§ **EXCERPTED DATA**:
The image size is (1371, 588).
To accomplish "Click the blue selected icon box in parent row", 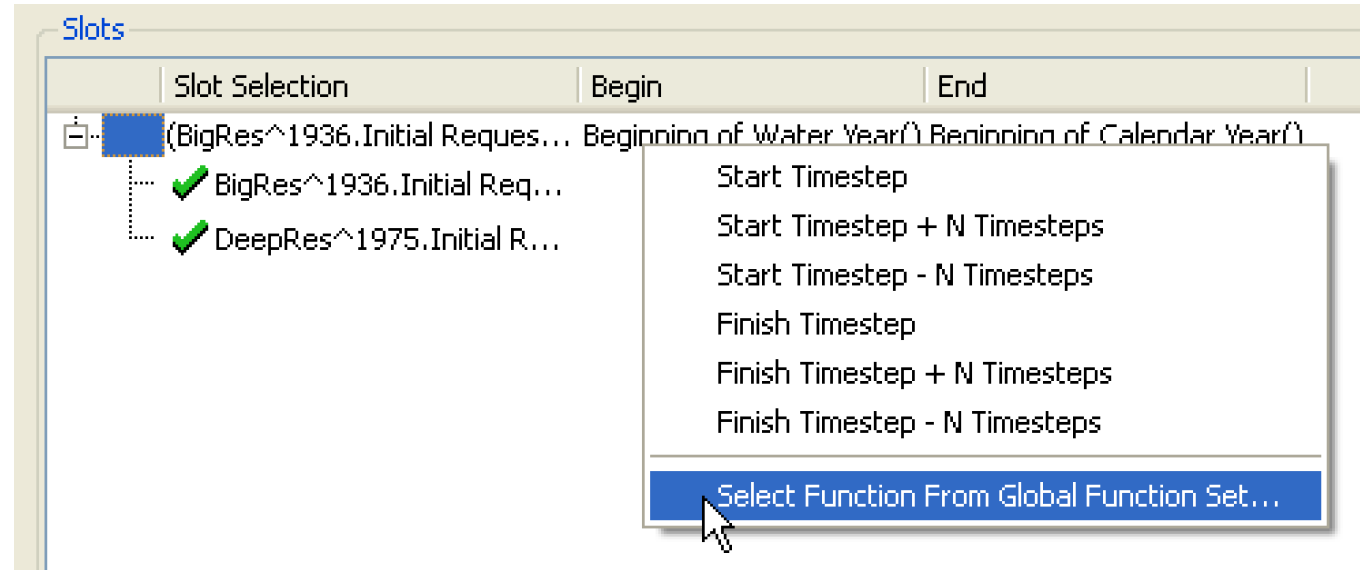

...

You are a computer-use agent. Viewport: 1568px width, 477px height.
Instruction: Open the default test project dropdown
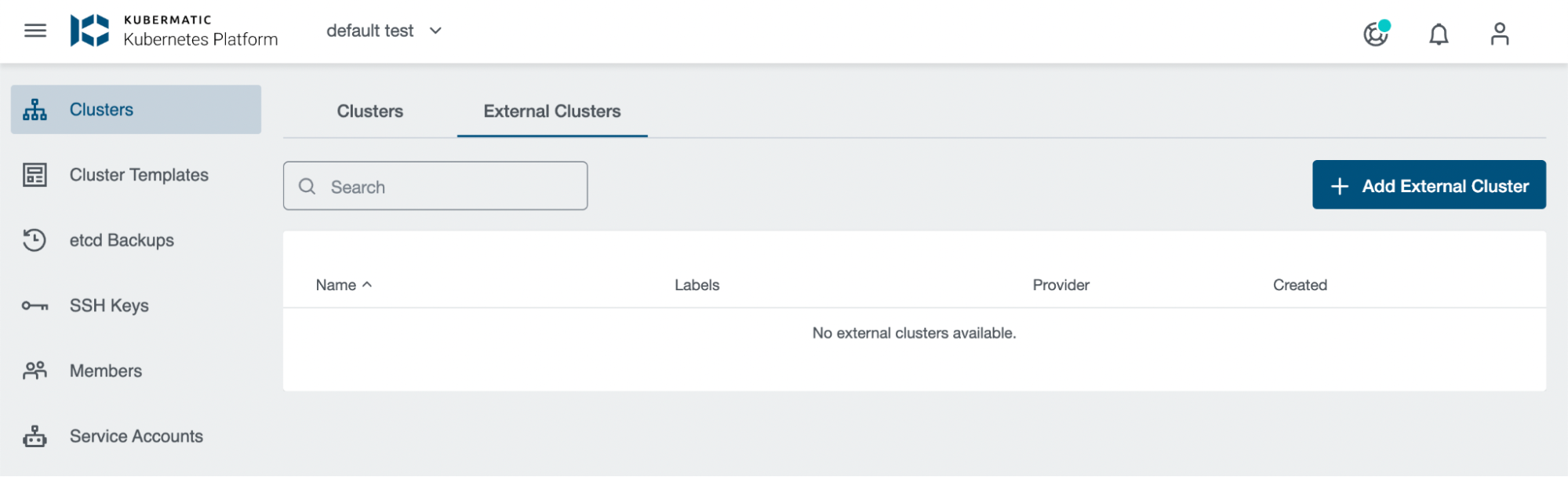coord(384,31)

§ **DESCRIPTION OF THE TASK**:
Switch "blue" to "green" in the listing, starting at the line that contains "The image size is (1371, 588)." and ending at the line that contains "the blue selected". Change nothing else, and leave the pictures out.

§ **OUTPUT**:
The image size is (1371, 588).
To accomplish "Click the green selected icon box in parent row", 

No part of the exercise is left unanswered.